[PROMPT 1]: Please swap "dropdown" for "drop-down menu" in the rows starting at the line containing "Open the Conception" and ending at the line containing "Click the 低尾部". Return only those rows, with everything else left unchanged.

You get twelve pictures on a roll, but there were a couple that weren’t worth the effort. One of them I couldn’t figure out why I took it at all! BTW I didn’t do much processing to these: cropped the square picture out of the middle as best I could, did a slight colour correction on some, and shrunk them down to ‘Internet size’. This film has stood up better than the Kodachrome, although it starts out a bit bluer in the first place.

One fault with super slides is their greater tendency to buckle compared to standard 35mm slides. More film and less cardboard combined with the heat of old projector lamps and … sometimes they’d bend and jam while in the machine. Too bad you can’t get the 127 film anymore, because if you have something like a Yashica 44 (or Sawyers/Nomad equivalent) you can take some pretty amazing pictures. Incidentally, Exacta also made some professional SLR cameras that took 127: the VP (127 was known as Vest Pocket film size) Exakta ‘A’, ‘B’, ‘C’, and ‘Night’ models.

(Word and element location rows)
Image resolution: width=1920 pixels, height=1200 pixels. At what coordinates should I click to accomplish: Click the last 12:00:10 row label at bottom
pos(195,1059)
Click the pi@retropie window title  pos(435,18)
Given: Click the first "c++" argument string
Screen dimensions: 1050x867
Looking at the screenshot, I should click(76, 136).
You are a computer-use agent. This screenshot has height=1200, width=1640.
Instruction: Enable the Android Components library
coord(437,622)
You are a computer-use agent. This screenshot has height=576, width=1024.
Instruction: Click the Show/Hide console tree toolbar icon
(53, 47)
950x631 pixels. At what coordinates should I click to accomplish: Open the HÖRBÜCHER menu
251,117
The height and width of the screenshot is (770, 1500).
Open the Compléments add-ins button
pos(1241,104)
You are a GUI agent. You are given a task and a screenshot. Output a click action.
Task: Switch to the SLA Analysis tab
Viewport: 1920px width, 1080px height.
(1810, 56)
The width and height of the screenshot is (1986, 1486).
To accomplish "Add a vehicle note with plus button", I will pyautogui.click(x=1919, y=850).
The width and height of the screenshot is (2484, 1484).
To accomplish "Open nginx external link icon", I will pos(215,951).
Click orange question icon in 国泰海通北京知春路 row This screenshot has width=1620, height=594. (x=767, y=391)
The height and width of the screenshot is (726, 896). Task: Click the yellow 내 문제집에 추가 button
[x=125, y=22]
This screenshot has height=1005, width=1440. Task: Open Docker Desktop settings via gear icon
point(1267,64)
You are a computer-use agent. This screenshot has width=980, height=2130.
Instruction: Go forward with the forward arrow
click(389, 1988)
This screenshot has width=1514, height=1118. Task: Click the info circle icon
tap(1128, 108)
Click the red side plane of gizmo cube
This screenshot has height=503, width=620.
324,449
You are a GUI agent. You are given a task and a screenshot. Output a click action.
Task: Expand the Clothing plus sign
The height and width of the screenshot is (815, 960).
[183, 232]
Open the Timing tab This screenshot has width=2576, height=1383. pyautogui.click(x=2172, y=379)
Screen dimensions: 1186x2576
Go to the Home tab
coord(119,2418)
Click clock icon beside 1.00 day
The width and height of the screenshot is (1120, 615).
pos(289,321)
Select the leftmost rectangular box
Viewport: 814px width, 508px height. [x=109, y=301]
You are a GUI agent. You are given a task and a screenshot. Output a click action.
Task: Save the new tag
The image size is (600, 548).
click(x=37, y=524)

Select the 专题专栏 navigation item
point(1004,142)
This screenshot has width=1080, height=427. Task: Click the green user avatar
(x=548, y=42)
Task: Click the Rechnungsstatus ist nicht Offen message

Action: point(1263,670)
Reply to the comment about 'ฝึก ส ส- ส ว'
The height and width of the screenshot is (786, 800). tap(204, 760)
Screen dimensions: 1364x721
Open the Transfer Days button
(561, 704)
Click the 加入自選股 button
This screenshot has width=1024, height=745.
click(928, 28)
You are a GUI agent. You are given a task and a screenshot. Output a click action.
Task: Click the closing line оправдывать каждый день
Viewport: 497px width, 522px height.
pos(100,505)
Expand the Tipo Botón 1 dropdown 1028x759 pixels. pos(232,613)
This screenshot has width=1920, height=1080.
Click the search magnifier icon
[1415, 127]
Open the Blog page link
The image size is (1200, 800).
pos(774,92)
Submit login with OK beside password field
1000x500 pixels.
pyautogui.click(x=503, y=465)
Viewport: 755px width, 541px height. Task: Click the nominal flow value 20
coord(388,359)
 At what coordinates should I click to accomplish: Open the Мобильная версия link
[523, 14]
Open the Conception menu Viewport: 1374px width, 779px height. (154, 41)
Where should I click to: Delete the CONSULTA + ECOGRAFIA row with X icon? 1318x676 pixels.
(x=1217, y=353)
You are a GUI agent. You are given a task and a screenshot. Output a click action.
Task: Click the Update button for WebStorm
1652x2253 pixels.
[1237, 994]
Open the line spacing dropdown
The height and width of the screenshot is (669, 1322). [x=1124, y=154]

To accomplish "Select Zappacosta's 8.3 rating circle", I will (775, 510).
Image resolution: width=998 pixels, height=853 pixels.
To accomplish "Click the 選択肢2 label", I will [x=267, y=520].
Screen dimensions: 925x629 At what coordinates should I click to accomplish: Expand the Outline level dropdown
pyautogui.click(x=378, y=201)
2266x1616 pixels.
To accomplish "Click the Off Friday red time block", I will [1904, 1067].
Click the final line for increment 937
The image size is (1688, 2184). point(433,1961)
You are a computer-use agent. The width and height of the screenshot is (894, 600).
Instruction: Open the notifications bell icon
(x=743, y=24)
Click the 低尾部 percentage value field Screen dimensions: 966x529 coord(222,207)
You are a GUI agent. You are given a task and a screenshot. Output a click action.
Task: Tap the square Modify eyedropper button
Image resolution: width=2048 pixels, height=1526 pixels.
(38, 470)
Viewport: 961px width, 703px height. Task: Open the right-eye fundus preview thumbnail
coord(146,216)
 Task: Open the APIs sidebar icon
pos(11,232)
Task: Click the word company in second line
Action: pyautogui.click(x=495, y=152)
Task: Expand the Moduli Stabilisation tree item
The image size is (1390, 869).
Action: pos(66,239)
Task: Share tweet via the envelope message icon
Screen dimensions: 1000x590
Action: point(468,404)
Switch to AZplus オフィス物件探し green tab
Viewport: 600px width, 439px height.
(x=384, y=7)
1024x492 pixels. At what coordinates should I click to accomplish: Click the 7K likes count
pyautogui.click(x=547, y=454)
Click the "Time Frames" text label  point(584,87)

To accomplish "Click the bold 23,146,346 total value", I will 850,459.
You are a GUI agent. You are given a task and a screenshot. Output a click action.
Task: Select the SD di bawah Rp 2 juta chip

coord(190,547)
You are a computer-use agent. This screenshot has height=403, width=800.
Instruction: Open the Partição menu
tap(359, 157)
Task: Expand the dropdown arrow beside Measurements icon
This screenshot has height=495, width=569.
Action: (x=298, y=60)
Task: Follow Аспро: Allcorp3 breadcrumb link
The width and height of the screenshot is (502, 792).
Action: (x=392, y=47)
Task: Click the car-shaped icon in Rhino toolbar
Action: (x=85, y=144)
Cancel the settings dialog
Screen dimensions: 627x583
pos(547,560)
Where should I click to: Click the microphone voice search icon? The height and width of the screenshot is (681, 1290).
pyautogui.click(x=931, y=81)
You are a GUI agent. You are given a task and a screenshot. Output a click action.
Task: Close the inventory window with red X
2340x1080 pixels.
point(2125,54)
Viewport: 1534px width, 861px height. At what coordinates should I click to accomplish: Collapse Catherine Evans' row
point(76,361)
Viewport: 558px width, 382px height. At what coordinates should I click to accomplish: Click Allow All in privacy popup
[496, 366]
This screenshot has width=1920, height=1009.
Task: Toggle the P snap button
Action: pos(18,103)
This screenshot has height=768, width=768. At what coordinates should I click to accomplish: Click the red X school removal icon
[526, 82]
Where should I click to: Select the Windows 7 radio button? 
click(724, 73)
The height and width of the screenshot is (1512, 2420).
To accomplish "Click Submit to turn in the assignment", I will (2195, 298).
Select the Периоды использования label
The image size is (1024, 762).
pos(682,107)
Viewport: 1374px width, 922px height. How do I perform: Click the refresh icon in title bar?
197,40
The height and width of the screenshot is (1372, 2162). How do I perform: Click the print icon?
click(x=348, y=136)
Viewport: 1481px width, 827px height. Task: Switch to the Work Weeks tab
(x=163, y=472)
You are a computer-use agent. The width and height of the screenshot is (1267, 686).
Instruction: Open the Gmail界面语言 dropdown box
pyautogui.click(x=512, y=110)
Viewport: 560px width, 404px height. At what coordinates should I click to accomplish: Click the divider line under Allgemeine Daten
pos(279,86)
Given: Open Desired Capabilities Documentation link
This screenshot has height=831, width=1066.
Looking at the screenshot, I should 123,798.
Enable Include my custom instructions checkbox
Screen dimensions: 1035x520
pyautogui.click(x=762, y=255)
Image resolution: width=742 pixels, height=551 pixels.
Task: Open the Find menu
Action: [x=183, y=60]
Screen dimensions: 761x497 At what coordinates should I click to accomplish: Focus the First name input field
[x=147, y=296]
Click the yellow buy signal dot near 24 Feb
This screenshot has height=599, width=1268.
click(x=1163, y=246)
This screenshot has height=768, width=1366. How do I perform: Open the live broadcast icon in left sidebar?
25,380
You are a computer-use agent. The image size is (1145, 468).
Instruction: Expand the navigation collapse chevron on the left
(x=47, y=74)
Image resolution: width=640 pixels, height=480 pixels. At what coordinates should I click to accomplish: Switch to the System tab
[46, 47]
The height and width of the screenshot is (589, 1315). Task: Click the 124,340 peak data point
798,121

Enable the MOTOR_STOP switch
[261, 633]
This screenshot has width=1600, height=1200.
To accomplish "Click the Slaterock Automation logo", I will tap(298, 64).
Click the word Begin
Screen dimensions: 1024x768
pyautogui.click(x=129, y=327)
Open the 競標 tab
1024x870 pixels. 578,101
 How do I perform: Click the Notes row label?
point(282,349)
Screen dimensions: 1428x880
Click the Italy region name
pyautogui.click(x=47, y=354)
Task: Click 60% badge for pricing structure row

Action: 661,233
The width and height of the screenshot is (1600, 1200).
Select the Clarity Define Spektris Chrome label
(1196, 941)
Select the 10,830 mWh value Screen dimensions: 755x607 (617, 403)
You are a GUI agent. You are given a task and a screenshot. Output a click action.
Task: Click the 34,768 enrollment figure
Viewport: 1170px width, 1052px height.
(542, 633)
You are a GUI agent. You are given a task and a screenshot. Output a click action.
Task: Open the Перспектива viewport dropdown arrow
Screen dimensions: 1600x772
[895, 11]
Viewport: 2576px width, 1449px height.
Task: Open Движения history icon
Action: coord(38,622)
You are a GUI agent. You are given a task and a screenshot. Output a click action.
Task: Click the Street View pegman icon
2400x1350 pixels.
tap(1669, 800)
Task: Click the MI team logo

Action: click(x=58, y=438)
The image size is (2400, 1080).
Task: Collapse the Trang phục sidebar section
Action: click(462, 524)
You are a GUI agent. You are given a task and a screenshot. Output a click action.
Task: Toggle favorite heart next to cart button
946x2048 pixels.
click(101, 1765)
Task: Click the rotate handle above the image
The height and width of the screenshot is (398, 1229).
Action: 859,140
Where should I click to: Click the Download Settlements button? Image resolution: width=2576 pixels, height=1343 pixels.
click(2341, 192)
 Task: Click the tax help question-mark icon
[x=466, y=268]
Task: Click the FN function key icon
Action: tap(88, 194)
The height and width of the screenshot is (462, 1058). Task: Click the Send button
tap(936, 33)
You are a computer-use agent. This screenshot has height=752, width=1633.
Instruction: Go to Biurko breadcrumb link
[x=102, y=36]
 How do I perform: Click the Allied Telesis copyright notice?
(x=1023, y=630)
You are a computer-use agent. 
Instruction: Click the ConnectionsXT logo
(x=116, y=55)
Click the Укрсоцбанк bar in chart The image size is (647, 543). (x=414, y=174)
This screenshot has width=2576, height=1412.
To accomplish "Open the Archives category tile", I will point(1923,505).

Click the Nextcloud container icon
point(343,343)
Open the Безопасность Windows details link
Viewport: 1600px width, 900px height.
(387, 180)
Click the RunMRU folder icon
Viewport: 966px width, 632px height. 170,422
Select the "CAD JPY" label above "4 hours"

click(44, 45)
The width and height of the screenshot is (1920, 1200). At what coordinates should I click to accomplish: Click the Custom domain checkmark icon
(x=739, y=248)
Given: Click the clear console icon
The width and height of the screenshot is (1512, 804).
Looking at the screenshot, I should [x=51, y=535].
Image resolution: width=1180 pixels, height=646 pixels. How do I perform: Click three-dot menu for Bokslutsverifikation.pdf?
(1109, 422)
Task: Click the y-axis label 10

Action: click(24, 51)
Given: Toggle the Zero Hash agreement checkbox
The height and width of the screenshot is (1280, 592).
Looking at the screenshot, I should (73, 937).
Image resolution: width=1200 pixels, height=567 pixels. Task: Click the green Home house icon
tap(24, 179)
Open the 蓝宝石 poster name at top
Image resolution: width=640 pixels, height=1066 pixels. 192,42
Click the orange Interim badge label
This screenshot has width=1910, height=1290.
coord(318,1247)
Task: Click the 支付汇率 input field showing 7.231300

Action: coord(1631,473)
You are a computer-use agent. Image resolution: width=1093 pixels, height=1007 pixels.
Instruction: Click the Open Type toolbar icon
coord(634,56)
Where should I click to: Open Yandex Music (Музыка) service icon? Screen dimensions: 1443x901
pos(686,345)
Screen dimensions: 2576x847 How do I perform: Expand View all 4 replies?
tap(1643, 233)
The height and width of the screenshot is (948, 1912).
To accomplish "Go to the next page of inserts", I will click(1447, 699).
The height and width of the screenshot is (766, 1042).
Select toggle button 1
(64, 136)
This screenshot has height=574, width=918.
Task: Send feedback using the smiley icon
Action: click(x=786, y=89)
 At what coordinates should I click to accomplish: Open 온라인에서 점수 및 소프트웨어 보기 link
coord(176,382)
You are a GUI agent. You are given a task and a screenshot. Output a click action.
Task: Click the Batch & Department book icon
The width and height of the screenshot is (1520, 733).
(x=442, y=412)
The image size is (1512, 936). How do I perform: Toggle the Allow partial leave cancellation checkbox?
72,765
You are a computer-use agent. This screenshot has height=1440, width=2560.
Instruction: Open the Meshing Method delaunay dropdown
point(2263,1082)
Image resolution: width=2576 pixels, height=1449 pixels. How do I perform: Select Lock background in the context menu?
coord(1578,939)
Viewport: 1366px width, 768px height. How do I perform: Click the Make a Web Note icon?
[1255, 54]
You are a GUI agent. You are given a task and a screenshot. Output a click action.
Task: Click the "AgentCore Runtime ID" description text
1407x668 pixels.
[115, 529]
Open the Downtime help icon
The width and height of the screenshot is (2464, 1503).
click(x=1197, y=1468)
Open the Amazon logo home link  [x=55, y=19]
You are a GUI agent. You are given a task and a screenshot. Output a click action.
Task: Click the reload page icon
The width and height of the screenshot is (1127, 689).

[PROMPT 2]: In the passage about super slides and 127 film, what was 127 film known as?

[FULL SOLUTION 1]:
Open the Conception menu Viewport: 1374px width, 779px height. (154, 41)
Where should I click to: Delete the CONSULTA + ECOGRAFIA row with X icon? 1318x676 pixels.
(x=1217, y=353)
You are a GUI agent. You are given a task and a screenshot. Output a click action.
Task: Click the Update button for WebStorm
1652x2253 pixels.
[1237, 994]
Open the line spacing drop-down menu
The height and width of the screenshot is (669, 1322). [x=1124, y=154]

To accomplish "Select Zappacosta's 8.3 rating circle", I will (775, 510).
Image resolution: width=998 pixels, height=853 pixels.
To accomplish "Click the 選択肢2 label", I will [x=267, y=520].
Screen dimensions: 925x629 At what coordinates should I click to accomplish: Expand the Outline level drop-down menu
pyautogui.click(x=378, y=201)
2266x1616 pixels.
To accomplish "Click the Off Friday red time block", I will [1904, 1067].
Click the final line for increment 937
The image size is (1688, 2184). point(433,1961)
You are a computer-use agent. The width and height of the screenshot is (894, 600).
Instruction: Open the notifications bell icon
(x=743, y=24)
Click the 低尾部 percentage value field Screen dimensions: 966x529 coord(222,207)

[FULL SOLUTION 2]: Vest Pocket film size.